> [LIST OF TASKS]
- 1) Do these statements agree with the reservoir study summary? For each, answer yes or no and quote the words of the text that decide it. (a) The study appeared in the journal Water Resources Management. (b) The optimization framework balances power generation, water supply, and navigation. (c) Wet years showed the most pronounced improvement in river hydrological health after optimization.
- 2) Return the part of the reservoir study summary that starts with "Short Summary" and goes on through "57.35%) after optimization.", copied exactly.
- 3) Carry the reservoir study summary on from where it stops.

> [TEXT SECTION]
────────────────

Mo et al. (2026) Multi-objective Joint Optimization Operation of Cascade Reservoirs Considering River Hydrological Health Assessment

Identification

• Journal: Water Resources Management
• Year: 2026
• Date: 2026-01-01
• Authors: Chongxun Mo, Zihan Lin, N. Li, Xiaoyu Wan, Gang Tang, Yi Huang
• DOI: 10.1007/s11269-025-04432-y

Research Groups

• College of Architecture and Civil Engineering, Guangxi University, Nanning, China
• Key Laboratory of Disaster Prevention and Structural Safety of Ministry of Education, Guangxi University, Nanning, China
• Guangxi Key Laboratory of Disaster Prevention and Engineering Safety, Guangxi University, Nanning, China
• Guangxi Provincial Engineering Research Center of Water Security and Intelligent Control for Karst Region, Guangxi University, Nanning, China
• Guangxi Water & Power Design Institute Co., Ltd, Nanning, China

Short Summary

This study developed a multi-objective optimization framework for cascade reservoir operation in the Haokun-Chengbi River Basin, integrating river hydrological health assessment to balance power generation, water supply, and ecological flow. The research found that optimal strategies vary significantly with hydrological conditions, with dry years showing the most pronounced improvement in river hydrological health (up to 57.35%) after optimization.

────────────────

> [DATASET CONTENT]

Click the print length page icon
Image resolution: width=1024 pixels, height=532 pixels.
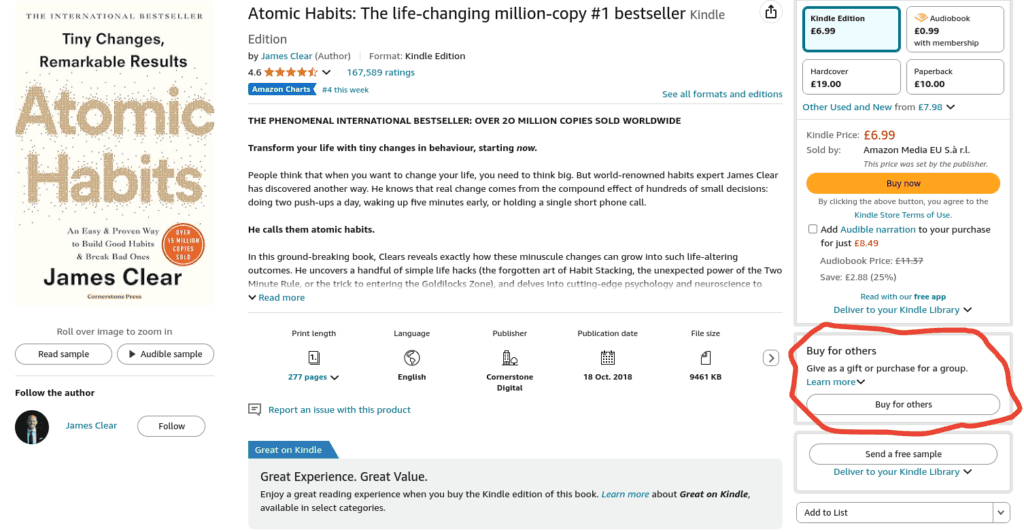coord(313,358)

────────────────

> [RESPONSES IN ORDER]
- 1)
(a) Yes: "Journal: Water Resources Management"
(b) No: "to balance power generation, water supply, and ecological flow"
(c) No: "with dry years showing the most pronounced improvement in river hydrological health (up to 57.35%) after optimization"

- 2)
Short Summary

This study developed a multi-objective optimization framework for cascade reservoir operation in the Haokun-Chengbi River Basin, integrating river hydrological health assessment to balance power generation, water supply, and ecological flow. The research found that optimal strategies vary significantly with hydrological conditions, with dry years showing the most pronounced improvement in river hydrological health (up to 57.35%) after optimization.

- 3)
Objective

• To calculate the minimum and optimal ecological flows of the Haokun Reservoir and the Chengbi River Reservoir.
• To solve the multi-objective optimization problem of reservoirs using the NSGA-III algorithm.
• To select the optimal scheduling plan using a decision-making model (TOPSIS).
• To evaluate the optimal scheduling results of reservoirs by introducing the river hydrological health level theory.

Study Configuration

• Spatial Scale: Haokun-Chengbi River cascade reservoirs in the Chengbi River Basin, a tributary of the Youjiang section of the Yujiang main stream of the Pearl River system in Baise City, Guangxi Province, Southwest China.
• Temporal Scale: Daily runoff and water level data from 1963 to 2020 (58 years) were used for analysis and optimization across typical wet, normal, and dry years.

Methodology and Data

• Models used:
  • Multi-objective optimization model for cascade reservoirs.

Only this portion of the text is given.